“First he tells, then he shows.”

Harold Pinterby Dmitri Kasterine modern bromide print from original negative, 2009, based on a work of 1977
Harold Pinter by Dmitri Kasterine. Modern bromide print from original negative, 2009, based on a work of 1977

 

“Pinter did what Auden said a poet should do. He cleaned the gutters of the English language, so that it ever afterwards flowed more easily and more cleanly. We can also say that over his work and over his person hovers a sort of leonine, predatory spirit which is all the more powerful for being held under in a rigid discipline of form, or in a black suit…The essence of his singular appeal is that you sit down to every play he writes in certain expectation of the unexpected. In sum, this tribute from one writer to another: you never know what the hell’s coming next.”

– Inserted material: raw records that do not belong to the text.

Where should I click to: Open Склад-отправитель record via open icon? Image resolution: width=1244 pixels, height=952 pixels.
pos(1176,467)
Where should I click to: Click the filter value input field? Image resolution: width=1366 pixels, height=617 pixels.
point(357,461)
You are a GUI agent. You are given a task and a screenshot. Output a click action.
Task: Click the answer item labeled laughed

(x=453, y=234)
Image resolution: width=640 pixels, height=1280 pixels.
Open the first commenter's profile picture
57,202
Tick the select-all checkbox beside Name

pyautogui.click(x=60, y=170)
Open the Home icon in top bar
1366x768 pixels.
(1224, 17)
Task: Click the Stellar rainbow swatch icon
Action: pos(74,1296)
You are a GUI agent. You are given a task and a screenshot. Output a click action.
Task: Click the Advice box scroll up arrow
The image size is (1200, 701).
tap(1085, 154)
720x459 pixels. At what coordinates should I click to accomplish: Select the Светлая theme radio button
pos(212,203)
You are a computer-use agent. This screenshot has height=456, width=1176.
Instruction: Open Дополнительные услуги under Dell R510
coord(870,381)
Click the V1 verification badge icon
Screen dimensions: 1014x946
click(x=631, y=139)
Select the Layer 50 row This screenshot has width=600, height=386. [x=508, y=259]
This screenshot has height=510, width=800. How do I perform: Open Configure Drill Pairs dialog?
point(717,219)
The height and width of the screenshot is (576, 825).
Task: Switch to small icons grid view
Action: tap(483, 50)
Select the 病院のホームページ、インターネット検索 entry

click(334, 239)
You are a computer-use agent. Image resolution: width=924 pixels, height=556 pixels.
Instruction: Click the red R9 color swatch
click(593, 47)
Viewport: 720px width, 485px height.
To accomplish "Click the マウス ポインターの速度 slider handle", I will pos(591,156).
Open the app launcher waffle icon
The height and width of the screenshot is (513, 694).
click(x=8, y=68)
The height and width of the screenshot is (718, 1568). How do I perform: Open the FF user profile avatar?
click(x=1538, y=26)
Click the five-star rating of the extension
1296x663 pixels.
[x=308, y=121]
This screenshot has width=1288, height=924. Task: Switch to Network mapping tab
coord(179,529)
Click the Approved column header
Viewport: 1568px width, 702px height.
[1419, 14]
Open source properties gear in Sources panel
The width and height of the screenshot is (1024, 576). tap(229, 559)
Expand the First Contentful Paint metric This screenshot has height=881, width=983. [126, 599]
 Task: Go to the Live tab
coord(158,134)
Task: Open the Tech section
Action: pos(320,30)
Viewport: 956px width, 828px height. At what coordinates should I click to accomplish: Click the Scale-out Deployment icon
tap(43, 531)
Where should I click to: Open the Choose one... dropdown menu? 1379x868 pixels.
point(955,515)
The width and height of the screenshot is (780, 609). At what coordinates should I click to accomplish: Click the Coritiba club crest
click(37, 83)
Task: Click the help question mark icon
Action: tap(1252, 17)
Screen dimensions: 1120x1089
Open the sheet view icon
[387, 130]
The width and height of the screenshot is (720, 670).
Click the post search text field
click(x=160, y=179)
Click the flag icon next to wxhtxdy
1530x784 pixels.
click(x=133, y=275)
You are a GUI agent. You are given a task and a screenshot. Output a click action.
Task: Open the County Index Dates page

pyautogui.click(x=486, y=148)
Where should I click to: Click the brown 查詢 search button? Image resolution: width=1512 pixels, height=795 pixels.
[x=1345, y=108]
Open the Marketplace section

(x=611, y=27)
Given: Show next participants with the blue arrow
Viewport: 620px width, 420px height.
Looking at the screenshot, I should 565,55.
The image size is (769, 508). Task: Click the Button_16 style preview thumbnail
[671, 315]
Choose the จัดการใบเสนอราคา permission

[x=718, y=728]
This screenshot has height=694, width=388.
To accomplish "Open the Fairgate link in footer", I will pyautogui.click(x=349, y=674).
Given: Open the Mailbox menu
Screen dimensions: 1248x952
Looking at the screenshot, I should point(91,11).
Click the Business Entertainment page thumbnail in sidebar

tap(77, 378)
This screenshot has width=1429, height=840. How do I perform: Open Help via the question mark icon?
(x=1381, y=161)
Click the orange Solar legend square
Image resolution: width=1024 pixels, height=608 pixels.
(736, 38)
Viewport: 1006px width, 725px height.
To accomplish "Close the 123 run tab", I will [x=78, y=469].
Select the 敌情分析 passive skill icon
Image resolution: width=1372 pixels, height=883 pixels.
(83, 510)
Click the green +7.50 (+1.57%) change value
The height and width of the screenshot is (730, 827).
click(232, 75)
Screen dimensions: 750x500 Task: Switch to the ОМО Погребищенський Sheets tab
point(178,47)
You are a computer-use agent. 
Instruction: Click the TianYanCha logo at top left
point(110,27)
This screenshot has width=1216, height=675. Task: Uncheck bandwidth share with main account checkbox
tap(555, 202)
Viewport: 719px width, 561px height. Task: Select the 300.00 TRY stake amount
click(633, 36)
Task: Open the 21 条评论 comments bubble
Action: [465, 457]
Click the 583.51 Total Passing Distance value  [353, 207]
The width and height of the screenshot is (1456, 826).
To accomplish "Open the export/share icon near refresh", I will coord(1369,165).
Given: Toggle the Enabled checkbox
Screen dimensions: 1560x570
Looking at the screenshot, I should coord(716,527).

David Hare in Harold Pinter:A Celebration Faber and Faber 2000 p 21

“How many times have we heard the tired injunction, “Show, don’t tell”? Of all the specious screenwriting rules peddled by gurus fleecing the young, this is the most annoying of the lot, because it’s plain to anyone who’s ever bothered to watch a play or a film carefully that the best writers invariably achieve their effects by mixing showing and telling. It’s how you configure showing and telling that makes you great. In fact, it’s the amount of one you mix with the other to which we give the name “personal style”. Read one page of Shakespeare, a writer fond of interior monologue. First he tells, then he shows. And that’s how Pinter does it as well.”